## EXCERPT PROVIDED
Books are food for my soul! Pull up a beach chair and stick your toes in the sand as the Jersey surf rolls in and out, now open your book and let your imagination take you away.

Tuesday, January 27, 2015

The 5 Stages Of Falling In Love by Rachel Higginson (Book Release Day Blast Event)


 

In association with Mark My Words Book Publicity, Jersey Girl Book Reviews is pleased to host the book release day blast event for The 5 Stages Of Falling In Love by Author Rachel Higginson!






About The Book



The 5 Stages Of Falling In Love by Rachel Higginson
Publisher: Reckless Siren Publishing
Publication Date: January 27, 2015
Format: Paperback - 305 pages
             Kindle - 2789 KB
             Nook - 382 KB
ISBN: 978-1310186691
ASIN: B00P7XAQ22
BNID: 2940046187700
Genre: Contemporary Romance


BUY THE BOOK: The 5 Stages Of Falling In Love


Book Description:

Elizabeth Carlson is living in the pits of hell- also known as grief.

Her husband of eight years, the father of her four children and the love of her life, died from cancer. Grady’s prognosis was grim, even from the start, but Liz never gave up hope he would survive. How could she, when he was everything to her?

## SUPPLIED DATA
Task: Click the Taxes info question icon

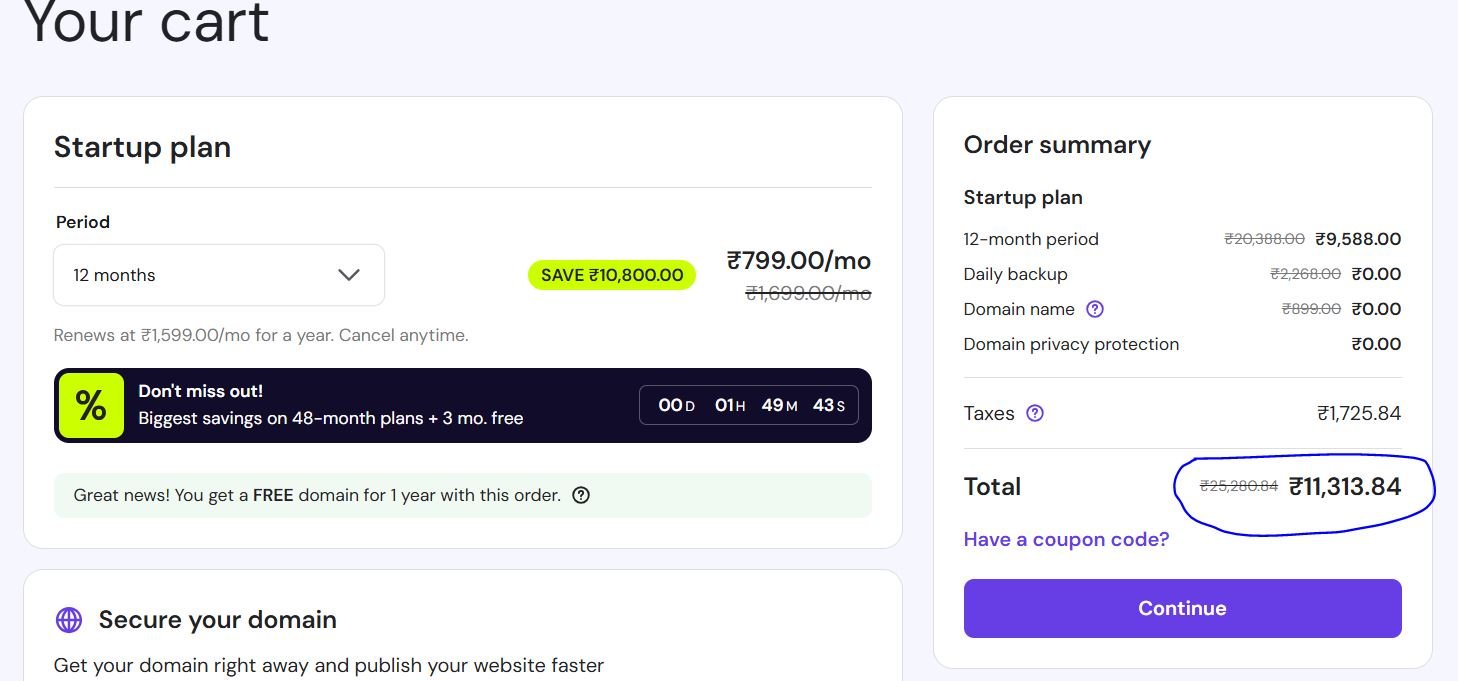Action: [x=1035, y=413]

---

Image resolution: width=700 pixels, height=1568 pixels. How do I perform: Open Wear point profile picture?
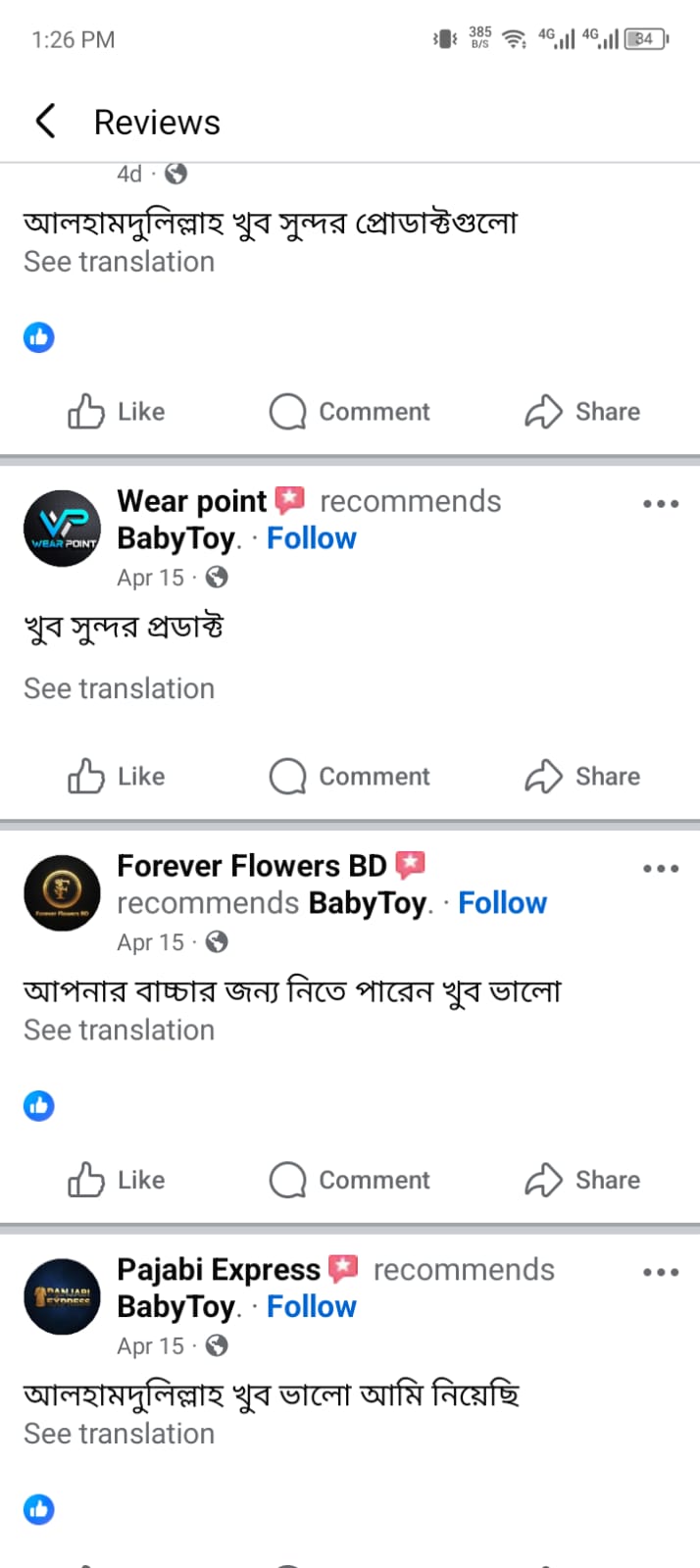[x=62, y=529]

...

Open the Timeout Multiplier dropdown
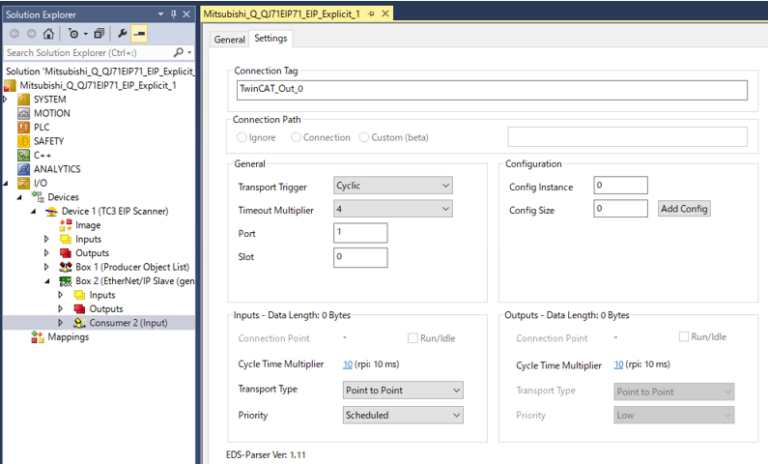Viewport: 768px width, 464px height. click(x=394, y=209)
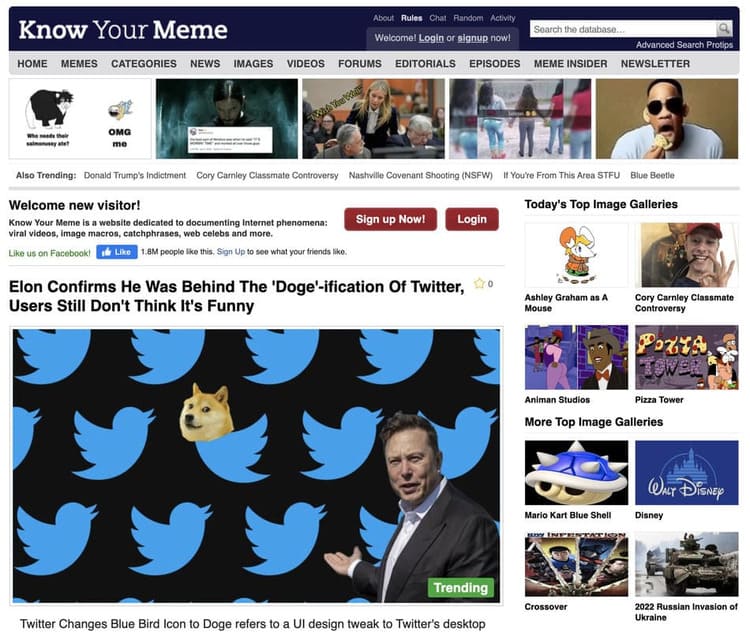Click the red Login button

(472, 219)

## ASSIGNMENT
From the book blog post, list every format in which the novel is offered, along with the page count or file size given for each.

## EXERCISE RESPONSE
- Paperback: 305 pages
- Kindle: 2789 KB
- Nook: 382 KB